One thing worth knowing before you start: MacSurf is not a clone-and-build project. It's a Carbon application compiled with Metrowerks CodeWarrior 8 on Mac OS 9 (real hardware or an emulator). The supported, turnkey way to build it is the StuffIt build pack, opened in CodeWarrior — a bare git clone won't compile by itself, because the project's Mac-side wiring lives in the pack, not the tree. Building MacSurf explains the whole path.

Where to go from here

Just want to understand it? Start with the Architecture Overview — the map of how a typed URL becomes pixels on screen — then dig into the Rendering Pipeline, the JavaScript Engine, or Networking & TLS.

Want to build it? Read Building MacSurf first; it points you at Setting Up the Build Environment (CodeWarrior, CarbonLib, and Mac OS 9 on real hardware or in emulation) and the exact CodeWarrior Project Settings. If you edit on a modern machine, Cross-Developing from Linux covers the round-trip.

Want to contribute? Contributing & Expanding walks through adding a feature without breaking the cascade, the CodeWarrior 8 & C89 Gotchas page is the landmine map, and Diagnostics & Debugging shows how to see what the Mac is actually doing when something goes wrong.

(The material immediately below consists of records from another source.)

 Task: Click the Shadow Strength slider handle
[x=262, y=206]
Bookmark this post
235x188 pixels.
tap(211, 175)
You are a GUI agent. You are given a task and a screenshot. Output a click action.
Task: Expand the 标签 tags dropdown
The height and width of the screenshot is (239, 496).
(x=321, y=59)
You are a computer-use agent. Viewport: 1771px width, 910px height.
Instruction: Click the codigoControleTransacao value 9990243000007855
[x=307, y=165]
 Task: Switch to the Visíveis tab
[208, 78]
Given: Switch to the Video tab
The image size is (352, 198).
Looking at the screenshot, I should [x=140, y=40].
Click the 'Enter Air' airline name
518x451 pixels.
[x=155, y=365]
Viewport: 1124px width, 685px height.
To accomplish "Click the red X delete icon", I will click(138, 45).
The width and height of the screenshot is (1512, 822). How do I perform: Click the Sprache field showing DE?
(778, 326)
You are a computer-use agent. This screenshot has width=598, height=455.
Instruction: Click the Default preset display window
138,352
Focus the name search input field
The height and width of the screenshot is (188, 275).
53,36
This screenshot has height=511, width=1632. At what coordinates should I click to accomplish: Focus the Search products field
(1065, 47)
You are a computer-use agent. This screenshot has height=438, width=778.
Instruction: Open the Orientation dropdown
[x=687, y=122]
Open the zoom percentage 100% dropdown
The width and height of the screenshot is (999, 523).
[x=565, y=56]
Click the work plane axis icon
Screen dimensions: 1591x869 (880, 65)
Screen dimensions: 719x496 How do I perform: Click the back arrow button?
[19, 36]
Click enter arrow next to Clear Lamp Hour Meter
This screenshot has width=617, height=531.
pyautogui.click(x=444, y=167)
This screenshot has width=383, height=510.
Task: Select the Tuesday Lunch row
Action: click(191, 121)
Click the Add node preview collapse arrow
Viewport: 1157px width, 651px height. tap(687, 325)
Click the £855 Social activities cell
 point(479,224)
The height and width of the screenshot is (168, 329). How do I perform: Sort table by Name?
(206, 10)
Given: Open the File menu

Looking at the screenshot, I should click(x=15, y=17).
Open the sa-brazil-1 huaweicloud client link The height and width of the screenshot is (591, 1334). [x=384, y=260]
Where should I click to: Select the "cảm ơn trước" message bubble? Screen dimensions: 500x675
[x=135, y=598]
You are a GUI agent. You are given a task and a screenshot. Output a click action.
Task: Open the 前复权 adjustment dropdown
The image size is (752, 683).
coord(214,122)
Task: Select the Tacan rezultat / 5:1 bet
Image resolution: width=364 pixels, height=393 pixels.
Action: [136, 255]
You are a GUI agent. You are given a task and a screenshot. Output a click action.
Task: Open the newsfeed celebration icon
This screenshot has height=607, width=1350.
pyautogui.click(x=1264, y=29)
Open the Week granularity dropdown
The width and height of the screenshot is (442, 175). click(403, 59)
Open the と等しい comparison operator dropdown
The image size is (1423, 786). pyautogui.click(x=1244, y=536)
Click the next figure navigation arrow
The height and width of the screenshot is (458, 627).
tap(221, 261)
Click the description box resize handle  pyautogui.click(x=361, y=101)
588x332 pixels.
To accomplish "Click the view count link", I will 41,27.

Working on your own old-Mac project? Start Your Own Classic Mac Project distills everything that generalizes beyond MacSurf, and Resources & Prior Art is the jumping-off point for the wider community and reference material.

The state of things

MacSurf is young but real. The current release is v1.4 "Open House", hardware-verified on a G3 iMac running Mac OS 9.2.2. It does native HTTPS over Open Transport with a hand-written TLS 1.3 stack (macTLS), runs JavaScript on-device with no offload of any kind, and consumes around 150 CSS properties in layout. It is also, honestly, an early-ish browser by a single person — heavy single-page-app frameworks are still a frontier, and the long tail of modern features is tracked openly in the issue tracker. It won't replace your 2026 desktop browser. It will put your old Mac back on the web, and that's the point.